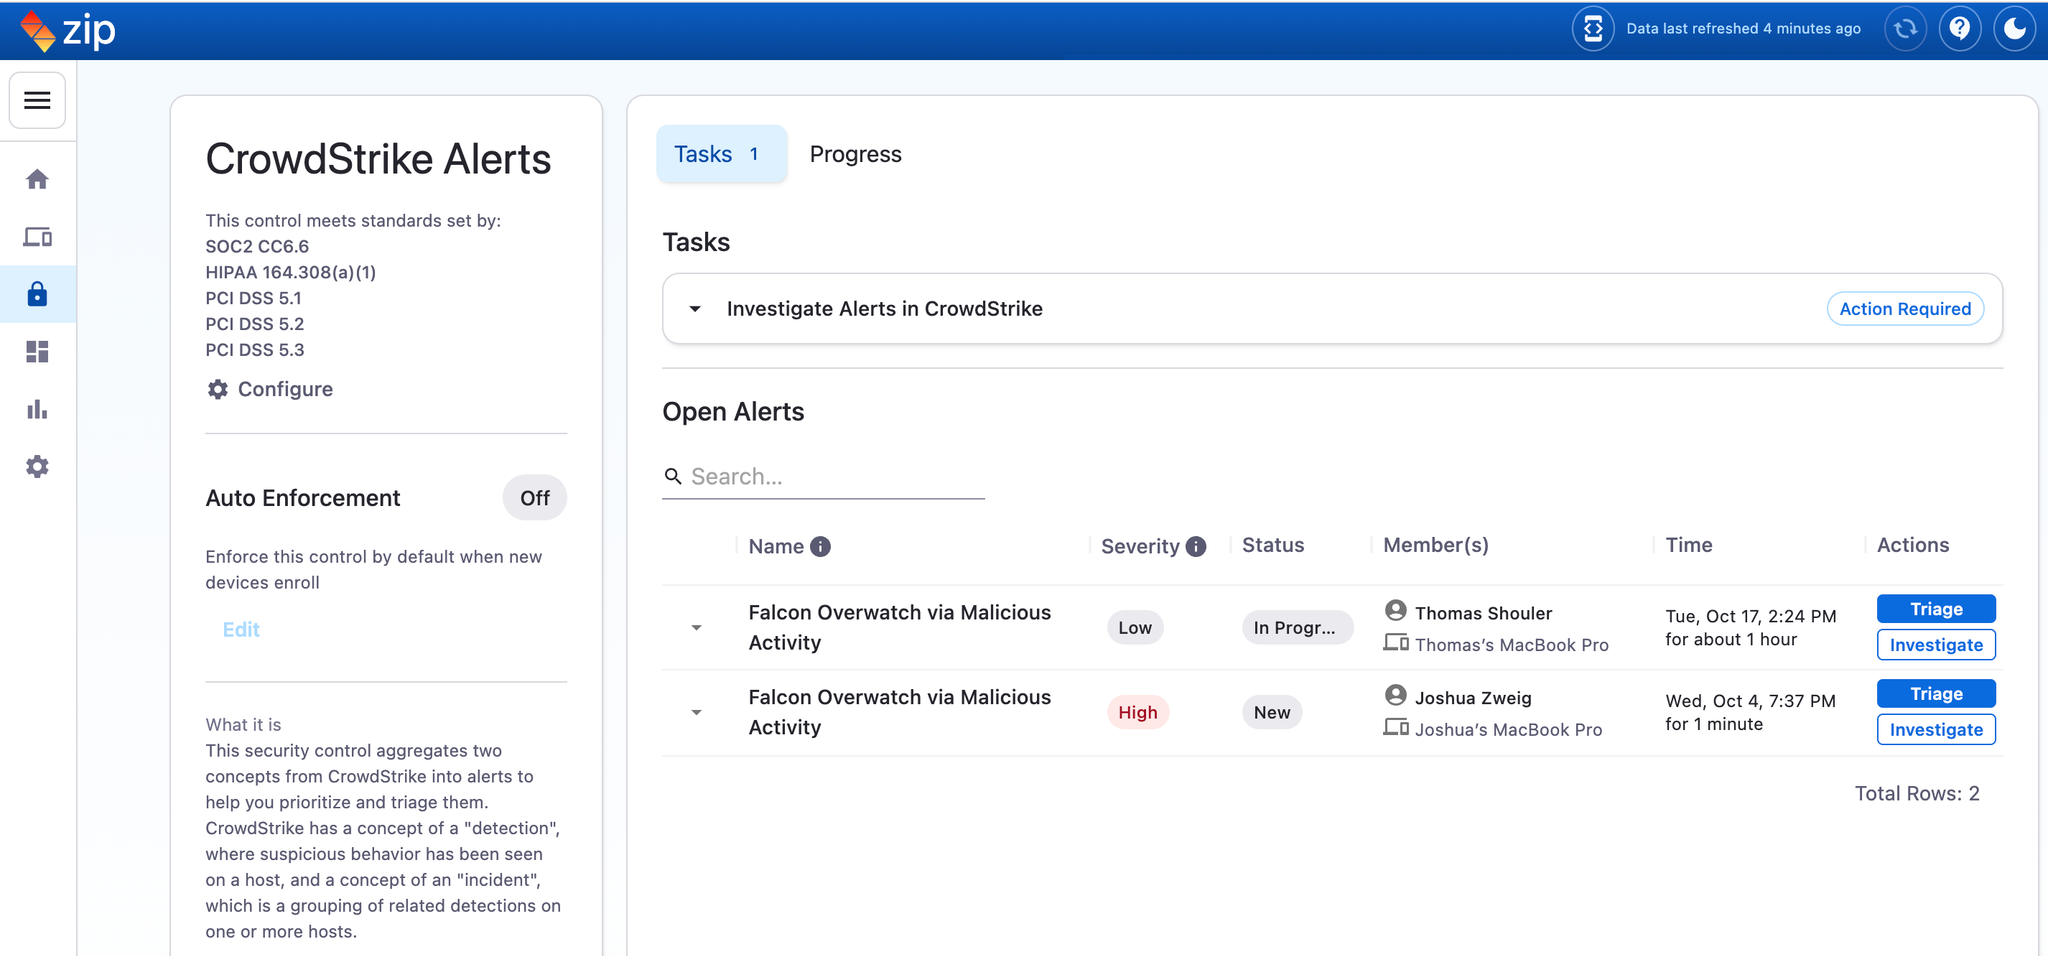2048x956 pixels.
Task: Open the hamburger navigation menu
Action: tap(37, 100)
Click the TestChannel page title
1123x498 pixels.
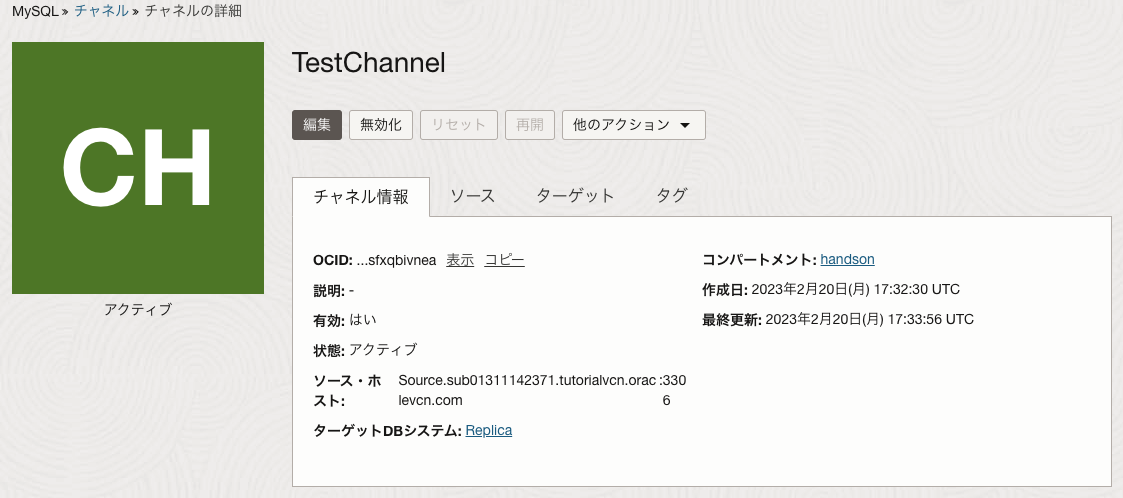[368, 62]
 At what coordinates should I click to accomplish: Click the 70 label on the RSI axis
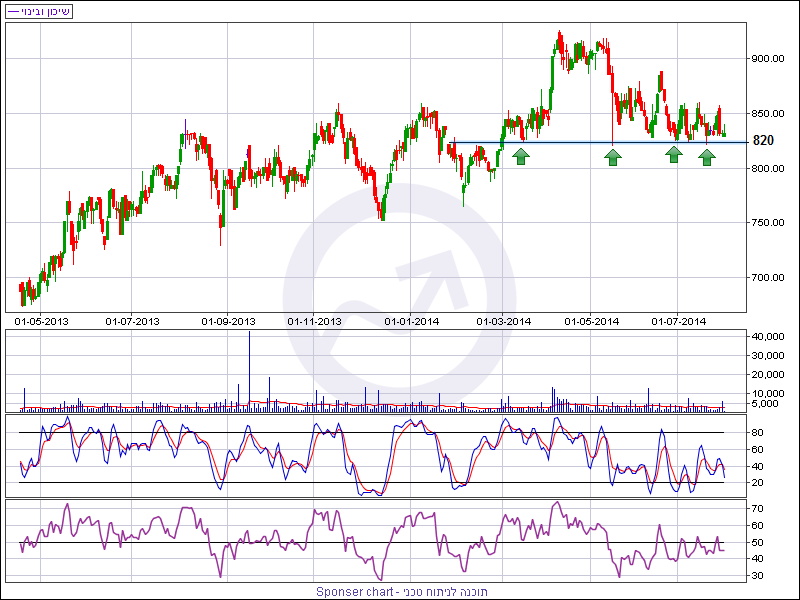point(758,509)
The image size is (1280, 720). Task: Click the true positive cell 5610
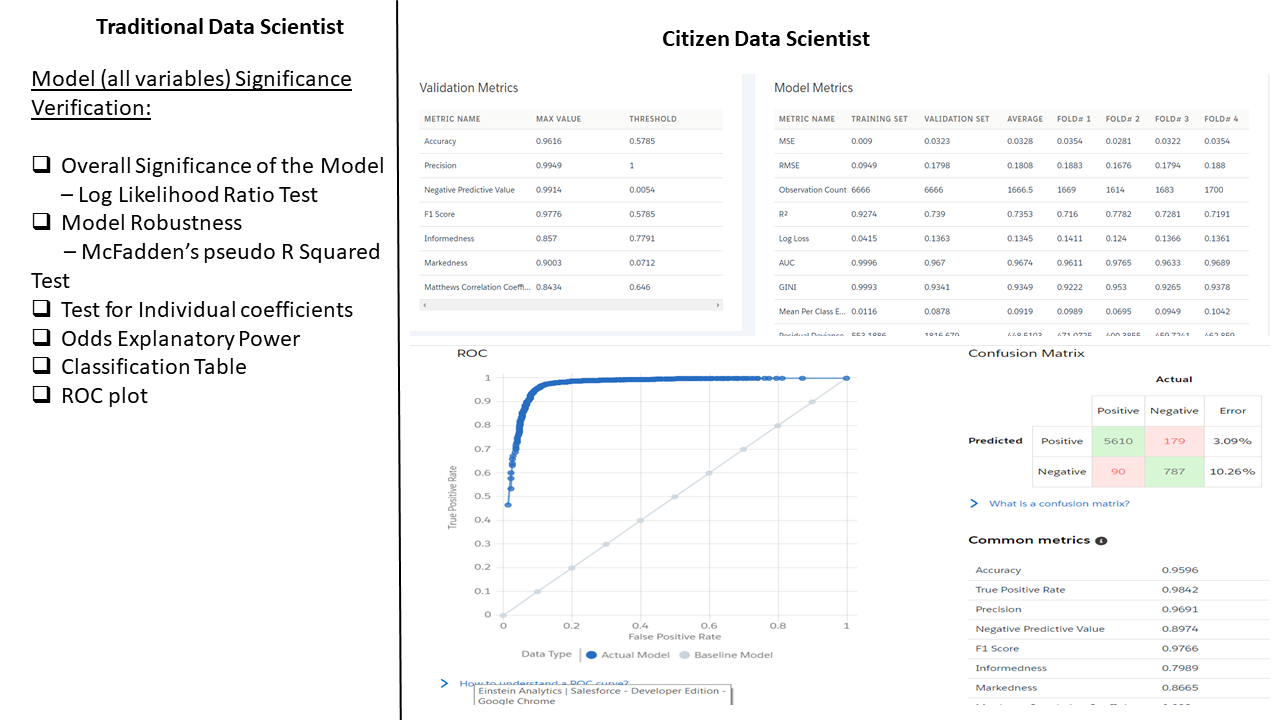coord(1118,441)
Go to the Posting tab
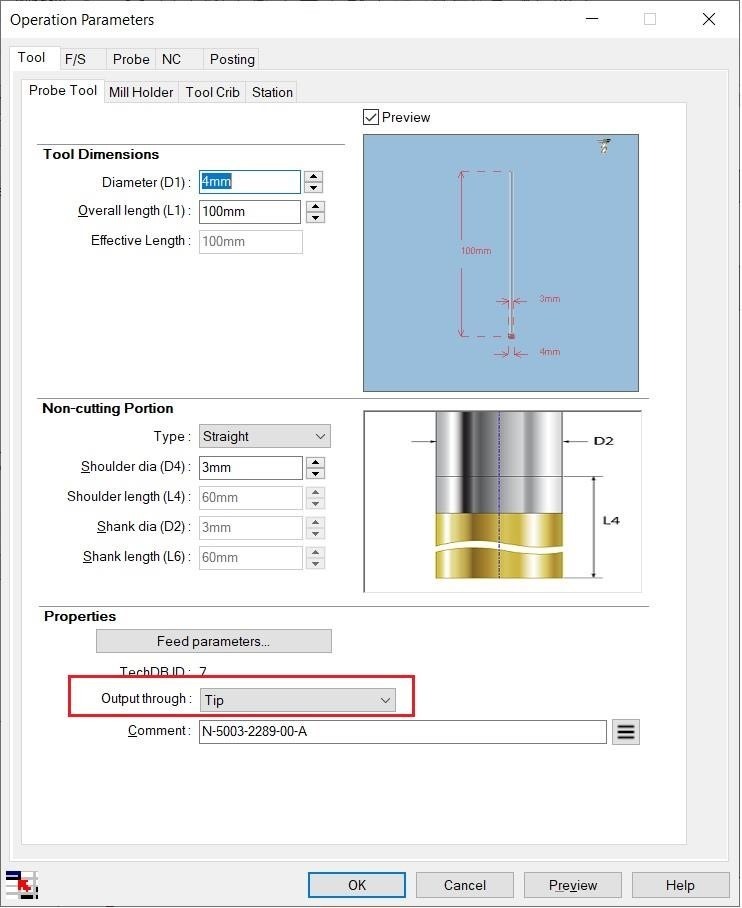The width and height of the screenshot is (742, 908). (232, 59)
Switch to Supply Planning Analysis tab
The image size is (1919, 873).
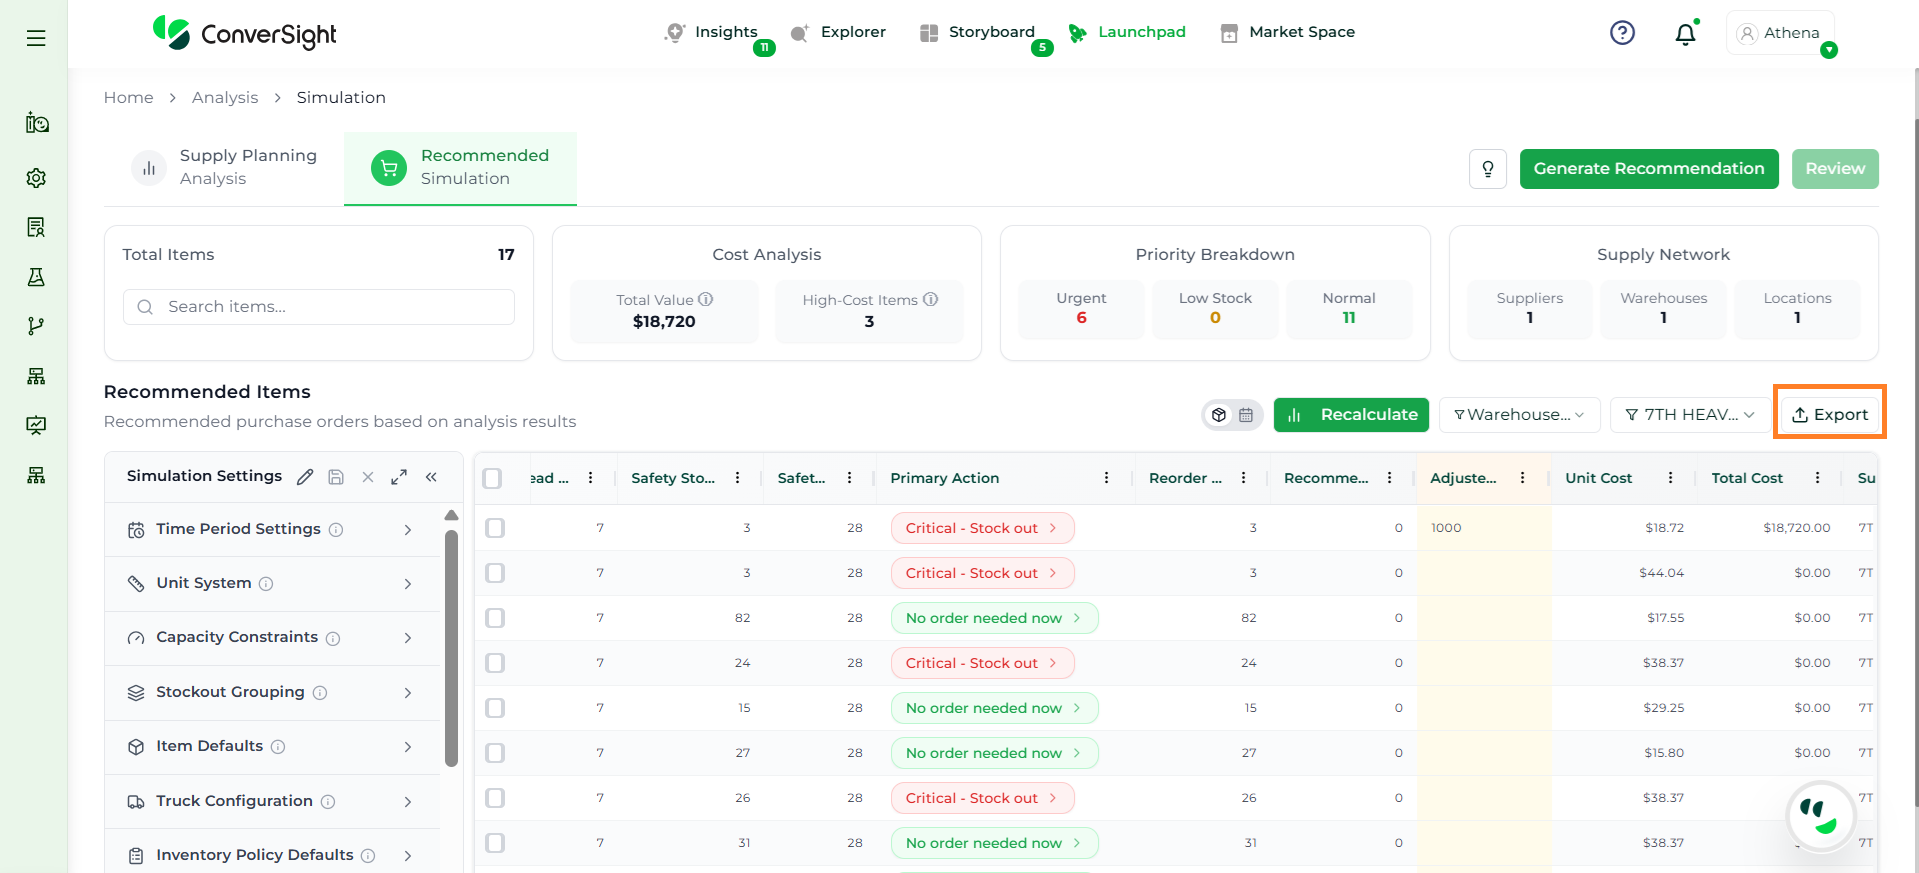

++++++++++++++++++++

*Goal*
Copy every one of the records above word for word, leaving out the pictures.

*Task result*
2048x956 pixels.
Task: Open the hamburger navigation menu
Action: tap(37, 100)
Click the TestChannel page title
1123x498 pixels.
[368, 62]
 At what coordinates should I click to accomplish: Click the 70 label on the RSI axis
point(758,509)
The image size is (1280, 720). Task: Click the true positive cell 5610
coord(1118,441)
Go to the Posting tab
The width and height of the screenshot is (742, 908). (232, 59)
Switch to Supply Planning Analysis tab
The image size is (1919, 873).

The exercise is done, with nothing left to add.